I am trying to prove that $AG = 2(GD)$, given $AD, BE$ and $CF$ are 3 medians meeting at point $G$ of a triangle $ABC$. I found this website that seems to show what I want to prove: http://jwilson.coe.uga.edu/EMAT6680Su09/Park/As4dspark/As4dspark.html
In the proof you can see that he first connected the $2$ midpoints $E$ and $F$ (is this even okay to assume you can connect both midpoints?) Then he states that $AC = 2AE$ and $AB = 2AF$ (why or how does he deduce that its $2$ times the length?) Then triangles $AEF$ and $ACB$ are similar (he did not state why but is it because of $SAS$?) How does he deduce that $CB = 2EF$? (Is it because they are similar and have the same proportions?) Then he states that $\angle GEF = \angle GBC$ and $\angle EFG = \angle GCB$ (is that by converse to alternate interior angle theorem?)

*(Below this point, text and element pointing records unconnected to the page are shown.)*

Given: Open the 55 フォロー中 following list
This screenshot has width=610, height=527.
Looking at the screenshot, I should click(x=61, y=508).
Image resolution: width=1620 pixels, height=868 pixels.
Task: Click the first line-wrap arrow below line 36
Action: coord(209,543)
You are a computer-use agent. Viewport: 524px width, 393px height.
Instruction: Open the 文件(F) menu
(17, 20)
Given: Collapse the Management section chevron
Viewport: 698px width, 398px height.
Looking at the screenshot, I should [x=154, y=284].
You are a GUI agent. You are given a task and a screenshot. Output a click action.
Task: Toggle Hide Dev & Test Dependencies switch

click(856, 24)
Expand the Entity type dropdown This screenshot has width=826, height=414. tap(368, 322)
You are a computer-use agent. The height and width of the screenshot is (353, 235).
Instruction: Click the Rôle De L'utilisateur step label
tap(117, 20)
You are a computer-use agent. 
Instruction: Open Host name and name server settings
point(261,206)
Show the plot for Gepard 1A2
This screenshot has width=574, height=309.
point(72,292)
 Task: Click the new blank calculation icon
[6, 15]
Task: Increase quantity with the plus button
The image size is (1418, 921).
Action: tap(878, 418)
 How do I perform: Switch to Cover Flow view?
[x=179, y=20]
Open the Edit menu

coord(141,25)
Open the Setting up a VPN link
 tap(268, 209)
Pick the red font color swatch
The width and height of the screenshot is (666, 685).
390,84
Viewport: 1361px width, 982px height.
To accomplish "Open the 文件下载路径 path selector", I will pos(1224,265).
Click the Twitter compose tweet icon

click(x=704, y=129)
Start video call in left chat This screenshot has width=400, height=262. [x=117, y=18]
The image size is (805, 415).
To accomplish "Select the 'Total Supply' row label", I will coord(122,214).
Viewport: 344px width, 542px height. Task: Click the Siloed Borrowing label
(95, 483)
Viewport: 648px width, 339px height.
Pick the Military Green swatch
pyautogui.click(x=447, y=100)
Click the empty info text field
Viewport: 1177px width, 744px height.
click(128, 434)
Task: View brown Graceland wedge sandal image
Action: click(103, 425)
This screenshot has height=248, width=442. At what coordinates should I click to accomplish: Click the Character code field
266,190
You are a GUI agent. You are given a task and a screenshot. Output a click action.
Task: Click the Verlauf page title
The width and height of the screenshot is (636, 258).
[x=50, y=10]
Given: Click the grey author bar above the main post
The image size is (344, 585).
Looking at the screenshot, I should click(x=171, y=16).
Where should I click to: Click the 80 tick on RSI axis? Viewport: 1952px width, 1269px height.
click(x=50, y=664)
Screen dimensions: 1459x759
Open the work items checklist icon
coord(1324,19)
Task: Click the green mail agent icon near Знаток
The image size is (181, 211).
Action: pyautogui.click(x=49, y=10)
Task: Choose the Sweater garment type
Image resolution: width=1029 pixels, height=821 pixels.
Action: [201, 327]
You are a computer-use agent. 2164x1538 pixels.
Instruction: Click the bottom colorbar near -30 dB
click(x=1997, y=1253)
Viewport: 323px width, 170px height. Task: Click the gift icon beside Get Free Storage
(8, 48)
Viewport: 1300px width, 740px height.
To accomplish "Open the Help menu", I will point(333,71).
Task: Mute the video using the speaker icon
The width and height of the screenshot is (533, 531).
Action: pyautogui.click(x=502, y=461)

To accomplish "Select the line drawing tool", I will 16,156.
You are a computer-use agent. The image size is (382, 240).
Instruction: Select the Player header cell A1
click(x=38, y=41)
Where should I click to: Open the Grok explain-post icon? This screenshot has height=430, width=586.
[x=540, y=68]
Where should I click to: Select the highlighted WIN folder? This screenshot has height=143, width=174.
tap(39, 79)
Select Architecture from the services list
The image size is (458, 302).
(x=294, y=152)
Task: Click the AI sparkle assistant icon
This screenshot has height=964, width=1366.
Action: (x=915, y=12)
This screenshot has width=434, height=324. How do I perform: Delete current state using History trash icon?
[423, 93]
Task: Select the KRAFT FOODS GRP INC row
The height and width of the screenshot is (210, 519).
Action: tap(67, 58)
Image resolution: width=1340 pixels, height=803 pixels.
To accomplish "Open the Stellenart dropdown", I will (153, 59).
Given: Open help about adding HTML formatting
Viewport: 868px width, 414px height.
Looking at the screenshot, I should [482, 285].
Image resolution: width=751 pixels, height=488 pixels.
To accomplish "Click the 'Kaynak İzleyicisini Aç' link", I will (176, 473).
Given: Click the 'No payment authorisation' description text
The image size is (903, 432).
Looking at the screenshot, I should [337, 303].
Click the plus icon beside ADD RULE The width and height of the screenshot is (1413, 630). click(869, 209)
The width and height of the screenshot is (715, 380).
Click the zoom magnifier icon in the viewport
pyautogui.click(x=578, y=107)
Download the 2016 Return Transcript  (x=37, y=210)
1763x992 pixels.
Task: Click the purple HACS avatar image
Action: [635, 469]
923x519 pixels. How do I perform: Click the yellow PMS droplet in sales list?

Then I get confused when he mentions angle $GDE$ ... Where is angle $GDE$? Does he mean that $\angle EGC$ and $angle FGB$ are congruent since they are opposite angles (vertical angle theorem?) I just don't get why he states that $EGF$ and $BDC$ are similar triangles .. by what? I get the rest of the proof but I just wanted to confirm what he left out or did not explain.
In summary do you think if i proved $AEF$ and $ACB$ are similar by $SAS$, then $EFG$ and $GCB$ are similar by $AAA$ would be enough in proving $AG=2(GD)$ where the common ratio is $2:1$ by the fundamental theorem of similar triangles?
Yes, it's okay to connect the mid-points. Why wouldn't it be?
$AC=2AE$ because $E$ is the mid-point of $AC$. That's what being the mid-point means: $AE = EC$, so $AC = AE + EC = 2AE$. Also $AB=2AF$ because $F$ is the mid-point of $AB$.
Yes, $\triangle AEF$ is similar to $\triangle ACB$ becase they share an angle and the adjacent sides are proportional.
$EF$ is parallel to $CB$, so the alternate interior angles are equal. This is just what you call the alternate interior angle theorem I think, not the converse.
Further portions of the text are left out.